▶ [TASK PROMPT] Look for the string "agent" in the data below, and copy each line that holds it.

——

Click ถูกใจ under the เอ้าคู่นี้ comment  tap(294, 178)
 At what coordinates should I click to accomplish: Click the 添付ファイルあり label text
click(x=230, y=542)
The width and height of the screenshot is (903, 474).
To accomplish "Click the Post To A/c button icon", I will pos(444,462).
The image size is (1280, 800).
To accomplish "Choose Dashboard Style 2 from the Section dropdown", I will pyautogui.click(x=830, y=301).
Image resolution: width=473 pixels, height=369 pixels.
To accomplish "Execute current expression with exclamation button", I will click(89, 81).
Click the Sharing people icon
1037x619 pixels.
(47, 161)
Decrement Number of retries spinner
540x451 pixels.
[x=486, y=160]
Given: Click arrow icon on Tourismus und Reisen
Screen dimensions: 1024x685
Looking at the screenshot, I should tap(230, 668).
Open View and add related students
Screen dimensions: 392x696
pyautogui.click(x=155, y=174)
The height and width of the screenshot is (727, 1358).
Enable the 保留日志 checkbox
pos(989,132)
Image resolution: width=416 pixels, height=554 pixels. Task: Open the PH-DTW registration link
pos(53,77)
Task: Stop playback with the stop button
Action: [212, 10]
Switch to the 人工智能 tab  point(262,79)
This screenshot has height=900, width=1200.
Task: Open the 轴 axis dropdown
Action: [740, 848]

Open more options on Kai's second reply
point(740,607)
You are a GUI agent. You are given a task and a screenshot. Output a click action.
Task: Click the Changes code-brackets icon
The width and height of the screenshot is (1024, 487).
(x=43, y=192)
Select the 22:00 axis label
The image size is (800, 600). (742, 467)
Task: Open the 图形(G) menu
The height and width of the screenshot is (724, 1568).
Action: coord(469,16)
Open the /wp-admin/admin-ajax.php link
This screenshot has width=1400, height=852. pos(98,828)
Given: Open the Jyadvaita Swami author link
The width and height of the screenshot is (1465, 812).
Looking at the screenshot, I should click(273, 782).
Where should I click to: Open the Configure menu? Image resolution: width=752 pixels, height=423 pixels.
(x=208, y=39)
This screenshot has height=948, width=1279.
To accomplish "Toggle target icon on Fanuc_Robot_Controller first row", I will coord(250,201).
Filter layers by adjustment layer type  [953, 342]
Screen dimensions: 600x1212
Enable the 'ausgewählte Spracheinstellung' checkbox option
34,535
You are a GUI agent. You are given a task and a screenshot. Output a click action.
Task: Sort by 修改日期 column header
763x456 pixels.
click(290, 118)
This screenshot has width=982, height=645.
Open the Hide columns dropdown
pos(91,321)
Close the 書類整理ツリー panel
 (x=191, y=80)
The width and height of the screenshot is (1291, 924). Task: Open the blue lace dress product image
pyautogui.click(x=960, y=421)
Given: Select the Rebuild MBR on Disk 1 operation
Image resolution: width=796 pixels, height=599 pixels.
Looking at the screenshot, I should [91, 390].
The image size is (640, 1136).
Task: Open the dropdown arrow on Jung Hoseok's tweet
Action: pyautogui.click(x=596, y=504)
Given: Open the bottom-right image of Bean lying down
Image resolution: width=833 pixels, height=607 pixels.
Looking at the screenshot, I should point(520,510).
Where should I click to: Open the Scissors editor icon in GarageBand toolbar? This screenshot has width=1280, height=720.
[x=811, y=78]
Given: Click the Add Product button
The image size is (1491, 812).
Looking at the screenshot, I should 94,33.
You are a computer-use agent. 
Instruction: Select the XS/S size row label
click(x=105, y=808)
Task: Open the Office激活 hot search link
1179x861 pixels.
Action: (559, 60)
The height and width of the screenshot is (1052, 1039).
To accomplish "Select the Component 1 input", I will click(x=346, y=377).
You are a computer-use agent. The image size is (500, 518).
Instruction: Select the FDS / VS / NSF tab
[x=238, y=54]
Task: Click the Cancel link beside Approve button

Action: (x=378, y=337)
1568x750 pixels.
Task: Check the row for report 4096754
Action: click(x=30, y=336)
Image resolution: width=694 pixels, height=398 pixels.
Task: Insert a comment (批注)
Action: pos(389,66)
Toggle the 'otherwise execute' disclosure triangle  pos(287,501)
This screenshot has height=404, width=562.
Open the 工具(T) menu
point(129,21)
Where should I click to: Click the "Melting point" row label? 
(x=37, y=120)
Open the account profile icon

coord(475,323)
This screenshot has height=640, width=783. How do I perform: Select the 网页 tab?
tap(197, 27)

——

▶ [ANSWER SECTION]
You are a GUI agent. You are given a task and a screenshot. Output a click action.
You are a GUI agent. You are given a task and a screenshot. Output a click action.
You are a computer-use agent. 
You are a computer-use agent. The image size is (500, 518).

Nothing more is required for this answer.